RECENT media stories and reports on the abuse of women and girls testify to a horrifying reality they endure in their everyday lives as students, workers and housewives.

From rape, child marriage to sexual exploitation, women and girls face severe threats and violations of their human rights that most of us cannot begin to imagine.

Yet it is common knowledge the world over that when we empower women, everybody benefits. Women who are educated, healthy and free are capable of transforming their communities and pass on the benefits to their children, and to their grandchildren.

It is sad that 35 years into independence women in Zimbabwe are still treated like second-class citizens as their welfare is almost completely ignored.

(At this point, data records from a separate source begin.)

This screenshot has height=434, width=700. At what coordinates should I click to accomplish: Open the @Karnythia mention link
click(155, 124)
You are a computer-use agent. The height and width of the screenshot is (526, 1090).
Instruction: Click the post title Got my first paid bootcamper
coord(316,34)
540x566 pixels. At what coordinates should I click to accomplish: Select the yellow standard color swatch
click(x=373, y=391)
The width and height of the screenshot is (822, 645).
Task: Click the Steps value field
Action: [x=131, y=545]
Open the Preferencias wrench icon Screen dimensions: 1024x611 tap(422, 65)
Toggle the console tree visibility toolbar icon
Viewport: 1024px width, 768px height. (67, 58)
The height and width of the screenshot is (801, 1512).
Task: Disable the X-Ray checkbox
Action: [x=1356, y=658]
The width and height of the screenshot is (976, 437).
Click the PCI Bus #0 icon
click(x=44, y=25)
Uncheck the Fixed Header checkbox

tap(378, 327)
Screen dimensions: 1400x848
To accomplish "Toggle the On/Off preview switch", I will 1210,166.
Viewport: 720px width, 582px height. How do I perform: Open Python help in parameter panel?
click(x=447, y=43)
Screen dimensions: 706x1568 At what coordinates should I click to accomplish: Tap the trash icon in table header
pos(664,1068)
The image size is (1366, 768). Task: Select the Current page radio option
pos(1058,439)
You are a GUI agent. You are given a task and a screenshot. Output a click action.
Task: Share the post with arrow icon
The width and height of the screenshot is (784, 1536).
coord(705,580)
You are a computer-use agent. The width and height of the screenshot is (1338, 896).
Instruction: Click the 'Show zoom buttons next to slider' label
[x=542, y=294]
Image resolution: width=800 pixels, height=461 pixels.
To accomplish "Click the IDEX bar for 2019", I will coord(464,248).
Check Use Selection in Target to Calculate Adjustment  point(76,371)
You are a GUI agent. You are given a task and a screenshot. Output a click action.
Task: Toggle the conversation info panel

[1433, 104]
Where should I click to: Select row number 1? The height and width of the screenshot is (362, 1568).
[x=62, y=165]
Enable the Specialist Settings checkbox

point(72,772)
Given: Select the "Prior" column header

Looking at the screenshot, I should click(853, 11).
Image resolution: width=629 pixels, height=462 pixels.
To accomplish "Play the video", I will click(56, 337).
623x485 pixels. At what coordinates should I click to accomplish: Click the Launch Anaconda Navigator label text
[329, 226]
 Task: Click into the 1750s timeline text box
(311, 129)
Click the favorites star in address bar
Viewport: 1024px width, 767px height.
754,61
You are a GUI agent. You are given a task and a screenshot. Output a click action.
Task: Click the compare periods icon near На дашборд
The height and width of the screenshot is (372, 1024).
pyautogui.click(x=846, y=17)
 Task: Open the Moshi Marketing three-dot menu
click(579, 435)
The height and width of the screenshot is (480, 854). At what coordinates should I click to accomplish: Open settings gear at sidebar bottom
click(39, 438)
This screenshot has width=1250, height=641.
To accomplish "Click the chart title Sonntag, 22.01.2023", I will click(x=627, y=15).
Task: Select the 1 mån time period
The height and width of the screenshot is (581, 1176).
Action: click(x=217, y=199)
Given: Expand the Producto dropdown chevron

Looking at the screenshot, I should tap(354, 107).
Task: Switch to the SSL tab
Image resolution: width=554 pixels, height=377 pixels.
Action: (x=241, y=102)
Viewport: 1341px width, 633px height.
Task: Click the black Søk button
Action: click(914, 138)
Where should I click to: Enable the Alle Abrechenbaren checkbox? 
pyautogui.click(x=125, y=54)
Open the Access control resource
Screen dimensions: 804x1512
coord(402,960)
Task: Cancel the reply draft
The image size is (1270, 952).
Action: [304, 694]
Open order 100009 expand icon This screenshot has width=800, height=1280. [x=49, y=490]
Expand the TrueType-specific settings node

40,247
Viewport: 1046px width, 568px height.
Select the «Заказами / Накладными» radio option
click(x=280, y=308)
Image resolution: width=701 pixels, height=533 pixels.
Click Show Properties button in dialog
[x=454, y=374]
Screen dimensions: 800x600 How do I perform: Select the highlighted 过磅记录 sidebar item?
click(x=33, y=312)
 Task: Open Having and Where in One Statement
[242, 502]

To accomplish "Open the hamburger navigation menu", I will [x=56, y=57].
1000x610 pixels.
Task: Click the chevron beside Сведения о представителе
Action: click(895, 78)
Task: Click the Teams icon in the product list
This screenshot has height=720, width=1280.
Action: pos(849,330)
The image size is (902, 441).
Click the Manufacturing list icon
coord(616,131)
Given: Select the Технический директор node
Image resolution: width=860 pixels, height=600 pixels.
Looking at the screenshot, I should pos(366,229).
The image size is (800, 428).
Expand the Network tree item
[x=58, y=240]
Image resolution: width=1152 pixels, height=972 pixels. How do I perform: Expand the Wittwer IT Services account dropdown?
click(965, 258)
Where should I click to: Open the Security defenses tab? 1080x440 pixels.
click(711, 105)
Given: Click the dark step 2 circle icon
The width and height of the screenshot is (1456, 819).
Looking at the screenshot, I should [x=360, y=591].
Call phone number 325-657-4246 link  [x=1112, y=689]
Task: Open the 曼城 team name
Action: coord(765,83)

Girls have no status, no protection and no prospects in many families and communities — this is simply the way things are. Inequality is so entrenched that it isn’t even questioned.
However, our policy-makers are slowly beginning to understand the importance of investing in the girl child as witnessed by policies and programmes that focus specifically on girls’ education and economic independence.

Others are targeted at preventing violence against girls and women, delaying early pregnancy and supporting safe childbirth.
But we still have to do more as a nation to advance the needs of women and this will require the assistance of the government, Church, civic society and women groups.

We are happy that there has been some movement towards eradicating early child marriages in girls as the law now requires that only those above 18 years can be married.

Girls who marry before they turn 18 are more likely to drop out of school, live in poverty, suffer domestic violence, become pregnant before they are ready, and die in childbirth. Marrying too young is a sure way to perpetuate poverty and inequality in a girl’s community.

Child marriage is more than a harmful practice that should be tackled in its own right; it is an entry point to all these other issues. If we want girls to stay in school, to be safe and healthy, to earn their own income and invest back into their families and communities, we must end child marriages.

But for that to happen we must first summon the resources needed to effectively and systematically prioritise and address gender-based violence in emergencies, and deliver services to protect sexual and reproductive health.

This requires increased commitment and funding to advance women’s health, empowerment and gender equality, to protect vulnerable populations from gender-based violence, and to provide a full range of services to survivors, with appropriate responses for all those who are targeted.